Before I began pursuing my education at the University of Minnesota, despite having one of the highest undergraduate enrollments in this country, I did not thoroughly consider how its sheer size would factor into the experience of living and studying at this school.

When I first began college, the physical size of the school was somewhat intimidating. Everything seemed incredibly far apart from each other. If I met someone with whom I sensed a genuine connection, I would soon learn that they lived on the opposite end of the campus. It began to feel as if much of my circumstances were dependent on whom and what I was proximate. 

The unending rows of windows lined across my dorm building were simultaneously awe-inspiring and somewhat menacing. In each room was a person carrying motivations and ambitions similar to my own— each with their individual quirks and life experiences. How would I possibly go about finding the elusive, much sought after group of “my people” that I was supposed to seamlessly stumble upon in college? Even as I was meeting many wonderful individuals, I felt that the connections I was making were somewhat unrelated. 

Until recently. 

I walked into the apartment, observing the usual string of colored LED lights around the room. I had come to the party on a whim. Having spent the first half of the night with a friend, she had asked me to join her in stopping by a friend’s birthday party. I was only tangentially related to the birthday girl, at the event by mere coincidence. 

As the night went on and I spoke to more of the people at the party, a common theme began to emerge. Every person I met was somehow connected to another person in my life. A group of girls who had lived in my dormitory last year who now happened to live in my apartment complex. Earlier in the night, my friend and I had been introduced to a boy in my program. This boy had shown us a picture of his boyfriend on his lockscreen. Now, at this party, this very boyfriend was standing before us. My friend and I soon realized that we knew different people at the party in different ways but had never spoken to each other about them before. 

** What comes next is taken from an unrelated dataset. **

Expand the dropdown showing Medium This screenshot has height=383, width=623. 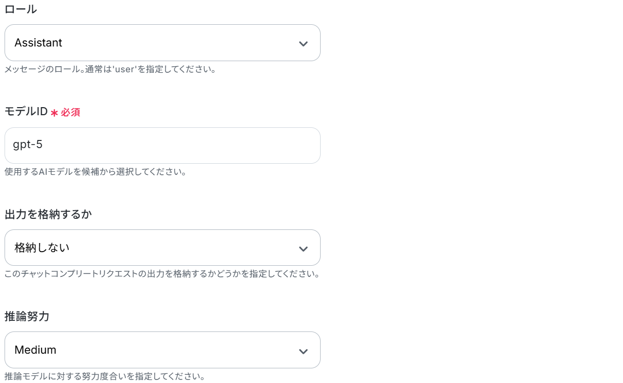(x=162, y=350)
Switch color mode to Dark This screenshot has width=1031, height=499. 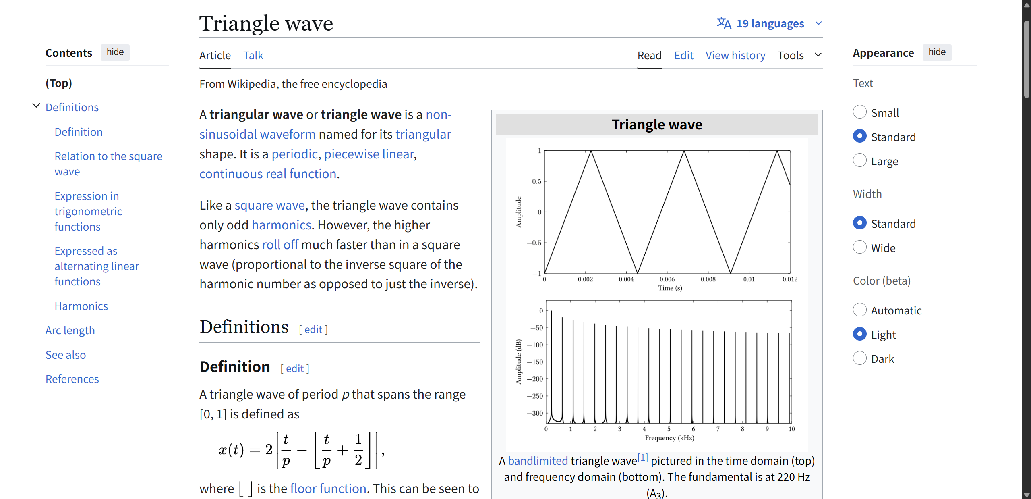pyautogui.click(x=859, y=358)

Now, all of these events occurring individually may not seem very consequential. The point is that all of these seemingly random people were somehow connected and had been connected all along even if I was only just now realizing it. Our lives had been occurring in timed synchronicity, each of us a few mere degrees of separation apart until our paths suddenly collided. 

That brings me to my next question. Can this phenomenon be chalked up to pure coincidence? Or are all of these unseen connections part of some cosmic master plan? Call it wishful thinking, but I’d rather believe that our universe is a well-oiled machine, constantly chugging and churning to coordinate two people meeting and impacting each other’s lives. Why shouldn’t I choose to live in a world that is a bit rosier, a bit more sprinkled with magic?